In 1882, James Gibbons, Archbishop of Baltimore, appealed to the Provincial of the Redemptorist priests in America to send a priest to assume charge of the Bohemian Church in Baltimore. Archbishop Gibbons wrote, "We will never have permanent peace until your fathers have control of the parish." That same year, Reverend Jan Jenc arrived from Bohemia and assumed leadership of the St. Wenceslaus church, now nearly five thousand members. St. Wenceslaus became the epicenter for cultural and religious activities for a thriving community well into the 20th century. As the Bohemian population continued to swell, the community established itself in northeastern Baltimore; adding a new church and covenant for the School Sisters of Notre Dame to the property.
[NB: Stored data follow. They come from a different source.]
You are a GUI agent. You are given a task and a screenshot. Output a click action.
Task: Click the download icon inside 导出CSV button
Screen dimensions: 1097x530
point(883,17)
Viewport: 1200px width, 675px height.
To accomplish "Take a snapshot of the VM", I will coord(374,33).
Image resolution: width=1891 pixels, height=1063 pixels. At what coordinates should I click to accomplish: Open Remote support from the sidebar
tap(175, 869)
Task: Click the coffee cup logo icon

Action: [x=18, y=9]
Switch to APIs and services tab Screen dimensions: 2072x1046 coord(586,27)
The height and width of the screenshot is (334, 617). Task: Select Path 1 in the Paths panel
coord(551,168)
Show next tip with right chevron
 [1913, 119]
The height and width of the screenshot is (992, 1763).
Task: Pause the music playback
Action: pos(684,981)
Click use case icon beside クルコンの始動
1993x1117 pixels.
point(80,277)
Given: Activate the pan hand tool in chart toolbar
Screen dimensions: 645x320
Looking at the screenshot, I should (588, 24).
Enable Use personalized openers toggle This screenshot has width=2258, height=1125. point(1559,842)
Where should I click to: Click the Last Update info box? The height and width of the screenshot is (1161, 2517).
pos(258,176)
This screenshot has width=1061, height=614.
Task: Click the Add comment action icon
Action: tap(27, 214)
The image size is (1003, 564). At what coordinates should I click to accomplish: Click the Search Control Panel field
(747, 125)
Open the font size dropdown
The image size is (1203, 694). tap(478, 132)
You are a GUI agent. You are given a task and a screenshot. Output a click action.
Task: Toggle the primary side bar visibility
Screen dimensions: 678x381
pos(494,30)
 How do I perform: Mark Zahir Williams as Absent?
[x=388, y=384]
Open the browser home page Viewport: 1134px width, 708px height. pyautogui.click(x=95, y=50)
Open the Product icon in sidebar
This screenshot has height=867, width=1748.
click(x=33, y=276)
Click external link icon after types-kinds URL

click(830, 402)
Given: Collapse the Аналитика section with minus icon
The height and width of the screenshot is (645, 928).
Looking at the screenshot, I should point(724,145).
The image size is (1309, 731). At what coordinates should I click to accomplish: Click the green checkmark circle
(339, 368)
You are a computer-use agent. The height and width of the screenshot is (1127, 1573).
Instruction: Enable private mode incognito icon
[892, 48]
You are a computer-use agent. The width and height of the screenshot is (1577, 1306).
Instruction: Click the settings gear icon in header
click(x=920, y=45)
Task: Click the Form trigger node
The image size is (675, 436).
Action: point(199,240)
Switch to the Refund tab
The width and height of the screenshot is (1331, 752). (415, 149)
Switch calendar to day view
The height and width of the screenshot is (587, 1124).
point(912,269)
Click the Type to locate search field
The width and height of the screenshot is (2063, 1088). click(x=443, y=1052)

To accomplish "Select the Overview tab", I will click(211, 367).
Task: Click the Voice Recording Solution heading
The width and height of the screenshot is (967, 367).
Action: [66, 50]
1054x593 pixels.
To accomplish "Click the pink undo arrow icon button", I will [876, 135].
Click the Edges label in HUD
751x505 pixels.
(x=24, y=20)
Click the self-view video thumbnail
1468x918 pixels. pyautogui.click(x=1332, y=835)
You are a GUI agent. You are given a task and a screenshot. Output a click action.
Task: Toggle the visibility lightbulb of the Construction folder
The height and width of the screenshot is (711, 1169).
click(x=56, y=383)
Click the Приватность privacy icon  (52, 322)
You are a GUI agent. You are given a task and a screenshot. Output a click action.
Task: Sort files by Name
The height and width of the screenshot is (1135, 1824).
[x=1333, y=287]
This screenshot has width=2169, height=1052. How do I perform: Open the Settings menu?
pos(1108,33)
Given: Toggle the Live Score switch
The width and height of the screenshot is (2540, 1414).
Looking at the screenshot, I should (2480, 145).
In 1902, plans were drafted to construct a new church at 814 N. Collington Street. The new St Wenceslaus church was known as the National Czech and English Parish. Church services and classes taught in the adjoining school were conducted in both English and Czech. As the community continued to grow local bakeries, grocery and food stores conducted business in Czech as well as English. By 1905 the school staffed by only eight School Sisters of Notre Dame, had grown to nearly 850 students. In 1914 the cornerstone was laid. Italianiate in style, the new church seats seven hundred and became the spiritual home to more than 7,000 Bohemian Catholics. By 1920, St. Wenceslaus was the fourth largest parish in the Archdiocese of Baltimore. In 1925, the Lyceum was added to the property. The Lyceum,houses a basketball court, bowling alleys, meeting spaces and a roof top dance floor- still used today for parish celebrations.
The church continued to prosper until 1960's, when the church began a significant decline. A rapidly changing Baltimore saw a great exodus from the city to suburbs in the late 20th century. Today, most of the descendants of the original Bohemian parishioners have moved away from East Baltimore, few still attending Sunday services. The convent has been converted to a hospice staffed by Mother Teresa's Missionary Sisters of Charity. The church continues to stand as symbol for those who have struggled against adversity.
In recent years a resurgence in renovation and construction has occurred in the neighborhood. Nearby Johns Hopkins seeks to expand further into the arew with a proposal for a high-tech research center. The East Baltimore Development Initiative is active and revitalizing local neighborhoods and the community. With a flurry of activity in the surrounding community St. Wenceslaus and MICA PLACE will become part of the new, more diverse East Baltimore.
All historical information was sourced from the St. Wenceslaus website and the Catholic Encyclopedia.